The kubelet communicates with:

  • API Server: Receives Pod specs and reports status
  • Container runtime: Starts/stops containers
  • cAdvisor: Collects resource usage metrics

9. Kube-proxy

kube-proxy is a network proxy that runs on each Node. It maintains network rules that allow communication to Pods from inside and outside the cluster.

9.1 Kube-proxy Responsibilities

  • Implements Service abstraction
  • Load balances traffic to Pods
  • Maintains iptables/IPVS rules
  • Handles Service discovery

9.2 Proxy Modes

kube-proxy can run in different modes:

  • iptables: Uses iptables rules (default, most efficient)
  • IPVS: Uses IP Virtual Server (better performance for large clusters)
  • userspace: Userspace proxy (legacy, not recommended)

10. Container Runtime

The Container Runtime is the software responsible for running containers. Kubernetes supports several container runtimes through the Container Runtime Interface (CRI).

10.1 Supported Runtimes

  • containerd: Industry-standard runtime (recommended)
  • CRI-O: Lightweight runtime designed for Kubernetes
  • Docker: Via containerd (Docker Engine is deprecated)
  • Mirantis Container Runtime: Docker alternative

10.2 Container Runtime Interface (CRI)

CRI is a plugin interface that enables kubelet to use different container runtimes without recompiling.
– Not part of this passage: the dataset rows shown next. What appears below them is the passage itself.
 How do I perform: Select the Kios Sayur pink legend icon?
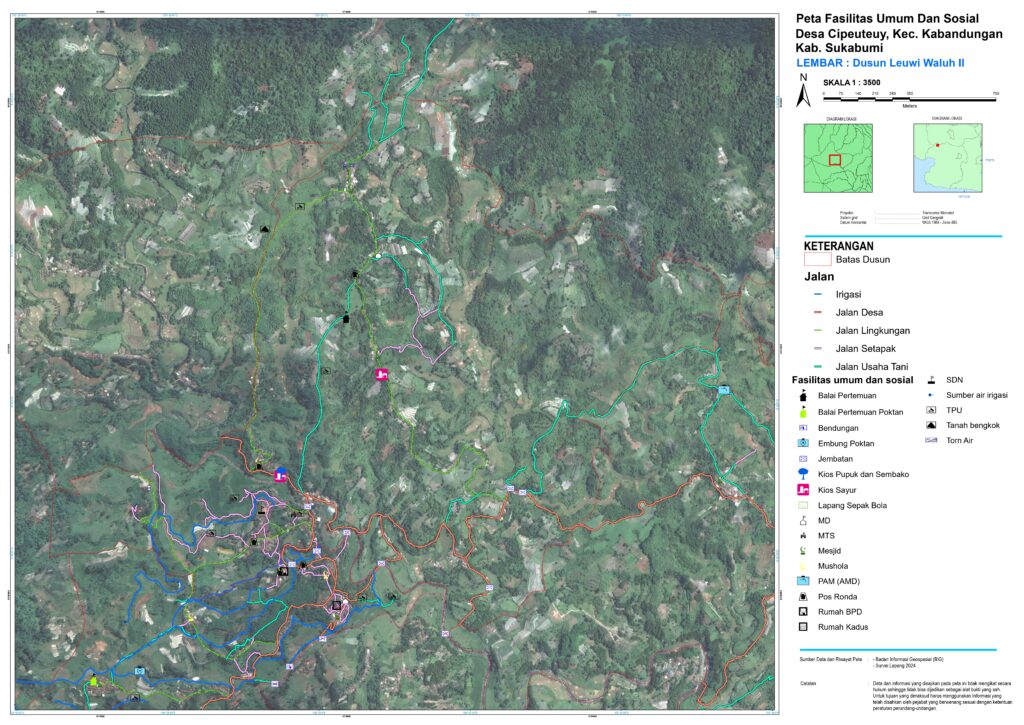(803, 489)
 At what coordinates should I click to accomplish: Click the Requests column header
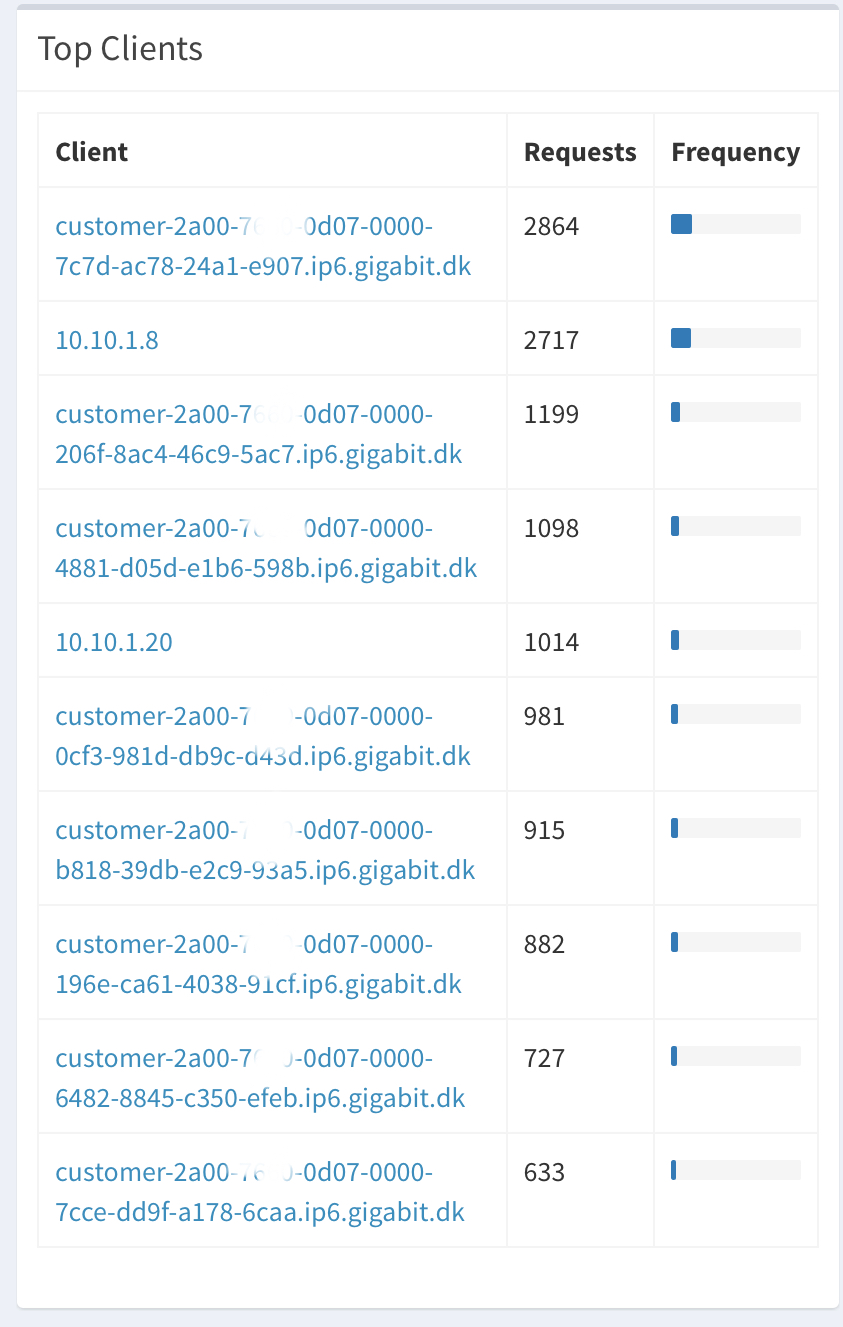coord(580,151)
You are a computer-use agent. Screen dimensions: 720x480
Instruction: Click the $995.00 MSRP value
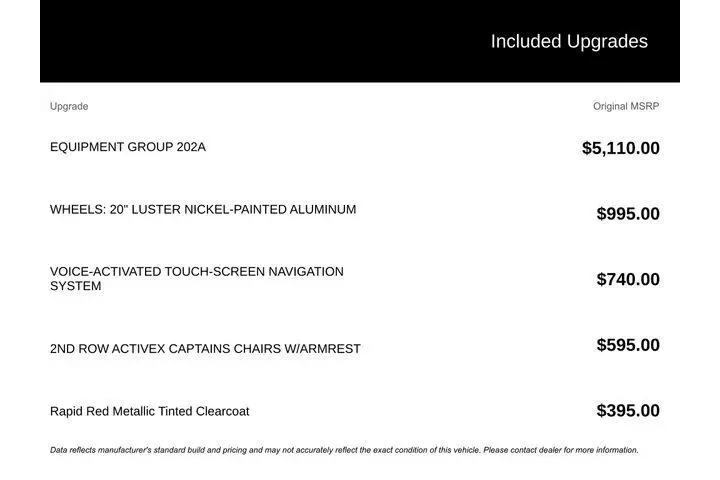(x=628, y=213)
It standardizes how Kubernetes interacts with container runtimes.

11. Communication Flow

Understanding how components communicate helps troubleshoot issues:

11.1 Creating a Pod

  1. User submits Pod spec via kubectl
  2. kubectl sends request to API Server
  3. API Server validates and stores in etcd
  4. Scheduler watches API Server for unscheduled Pods
  5. Scheduler selects Node and updates Pod spec
  6. API Server updates Pod in etcd
  7. kubelet on selected Node watches API Server
  8. kubelet creates Pod via container runtime
  9. kubelet reports Pod status to API Server

11.2 Component Communication

  • All components → API Server: Single point of communication
  • API Server ↔ etcd: Only API Server talks to etcd
  • kubelet → API Server: Reports status, receives Pod specs
  • Controllers → API Server: Watch and reconcile state

Summary: Kubernetes architecture consists of a control plane (API Server, etcd, Scheduler, Controller Manager) and worker nodes (kubelet, kube-proxy, container runtime). All components communicate through the API Server, which is the central management entity.